We have recently witnessed “chaos in the making” inside the board room all the way to staff lounges and hallways at OpenAI. The speed of the decisions, the number of players in the “decision-making” game, the impact rippled across platforms, and the outcomes of it – all within 72 hours.
In part 1, I provided three reasonable definitions of chaos and how I envision decisions are affected in such environment. Often I see a group comes together and start making choices and decisions that, on the surface, feels like what they need to achieve (precisely the decision made in the board room at OpenAI). They focused much on the outcome than the journey; with which the OpenAI employees decided that they are better off traveling together.
So here is my 2-part question to all the chaos managers out there:
Should we have a decision on how we make decisions, and start observing how that landscape has changed in the “decision-making” game?
Here are some observations on that landscape:
- Large and bureaucratic companies have a tendency to abdicate responsibility because it is easier in a large company to be in self-preservation mode, rather than having a courage to say “Yup, I am accountable for this decision. If it’s a wrong one, I will own that.” I know you are thinking quietly “Hello, because it’s not safe for us to say that!”. This contributory factor powers down the psychological safety, which makes arriving at a decision takes forever.
- Many companies jump to technology as an answer for all problems; an end-all and be-all solution. From the count of one hand: TEAMS internally; Slack externally; Asana with business partners; Trello with stakeholders; AI Assistant on browser, Grammarly on everything you type. Okay that’s 6! My point is technology is an enabler, to help me get there faster in little time. It is not always the best answer in a chaotic environment. One approach I use before looking to technology is to turn inwards and assess what is within my control, validate what is possible, then allow ownership of the choice lies where the ownership belongs.

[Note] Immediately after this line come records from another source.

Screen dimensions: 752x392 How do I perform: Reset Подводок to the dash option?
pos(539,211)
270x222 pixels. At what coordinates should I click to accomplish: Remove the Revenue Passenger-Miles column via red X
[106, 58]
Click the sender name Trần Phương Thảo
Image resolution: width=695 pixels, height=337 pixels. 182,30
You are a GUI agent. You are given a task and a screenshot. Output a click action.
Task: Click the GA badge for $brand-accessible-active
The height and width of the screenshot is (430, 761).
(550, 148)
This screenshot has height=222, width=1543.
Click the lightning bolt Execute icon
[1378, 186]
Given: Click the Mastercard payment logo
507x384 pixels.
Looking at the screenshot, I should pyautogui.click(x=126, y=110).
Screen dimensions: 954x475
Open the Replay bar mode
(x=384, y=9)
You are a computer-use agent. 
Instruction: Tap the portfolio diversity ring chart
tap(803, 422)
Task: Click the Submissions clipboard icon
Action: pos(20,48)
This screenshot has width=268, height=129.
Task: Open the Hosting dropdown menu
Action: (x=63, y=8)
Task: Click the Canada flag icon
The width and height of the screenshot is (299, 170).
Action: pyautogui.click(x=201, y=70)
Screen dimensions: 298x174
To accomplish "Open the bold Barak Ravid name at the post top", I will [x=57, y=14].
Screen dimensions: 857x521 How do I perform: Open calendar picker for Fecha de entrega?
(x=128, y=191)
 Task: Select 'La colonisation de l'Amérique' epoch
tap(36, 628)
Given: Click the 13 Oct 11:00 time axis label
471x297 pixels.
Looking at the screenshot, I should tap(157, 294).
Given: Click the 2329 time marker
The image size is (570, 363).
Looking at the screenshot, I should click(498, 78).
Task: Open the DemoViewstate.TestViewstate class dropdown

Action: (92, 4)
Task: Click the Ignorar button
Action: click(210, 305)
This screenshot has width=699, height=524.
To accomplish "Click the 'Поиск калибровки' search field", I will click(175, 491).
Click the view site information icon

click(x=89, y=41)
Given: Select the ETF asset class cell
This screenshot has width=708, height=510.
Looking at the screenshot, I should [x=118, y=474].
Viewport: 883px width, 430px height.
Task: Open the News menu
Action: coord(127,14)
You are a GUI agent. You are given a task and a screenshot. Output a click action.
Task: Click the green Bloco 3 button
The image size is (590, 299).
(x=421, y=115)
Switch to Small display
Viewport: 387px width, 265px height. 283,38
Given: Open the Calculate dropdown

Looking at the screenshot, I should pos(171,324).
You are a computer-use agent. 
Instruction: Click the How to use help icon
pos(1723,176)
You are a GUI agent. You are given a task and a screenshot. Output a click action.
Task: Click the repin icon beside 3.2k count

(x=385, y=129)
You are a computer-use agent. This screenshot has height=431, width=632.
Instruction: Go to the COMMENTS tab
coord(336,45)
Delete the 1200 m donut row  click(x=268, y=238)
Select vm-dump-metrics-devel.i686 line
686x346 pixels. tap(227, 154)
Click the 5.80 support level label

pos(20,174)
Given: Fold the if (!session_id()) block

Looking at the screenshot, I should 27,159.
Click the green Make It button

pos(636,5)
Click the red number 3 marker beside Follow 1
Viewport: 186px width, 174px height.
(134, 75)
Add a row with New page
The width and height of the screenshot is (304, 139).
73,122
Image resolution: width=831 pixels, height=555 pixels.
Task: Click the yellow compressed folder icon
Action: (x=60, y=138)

- Decision dynamic in small or large companies behaves the same way. I see the trend in involving more people in the decisions because we all understand that with diversity of thoughts and experience, we collectively make better decisions (note: better — not the best decision). Then that trend is met with a tipping point (remember part 1 on decision-paralysis?), when we have too many people, from too many different departments, across too many seniority layers, it makes it incredibly difficult to make A decision; or decisions don’t get made (admit it, you see this!). When no decision is made, then nothing happens, then the ability to even get something wrong is removed. That is the very definition of Abdicate Responsibility as described in #1.
For all the chaos managers out there, I share this with you in good faith that it will help you control or distill the chaos, big or small. I know we are saturated with frameworks (like the famous DAI – Decider, Accountable, Informed), but try this with me. Pick a framework that works for you and add the below:
- Comfort and Reward failure is what we need in tandem of any decision framework.
- Can’t have the philosophy around decision making absent the ability to be comfortable with failure.
- Not disincentivize people from being accountable. Be okay with the cause-effect consequence of the choice.
Now you have seen the landscape through my lens, and my added-approach on top of the decision framework, chaos communication strategy comes next. Stick around for the last part so I can share with you how we identify stakeholders to classify different chaos drivers, differentiate chaos from noise, and end the year 2023 with some outlook on chaos. You guessed it, chaos is a needed element in our lives; how we respond can make or break companies.
And welcome back, Sam Altman; travel-with is better than travel-without ?.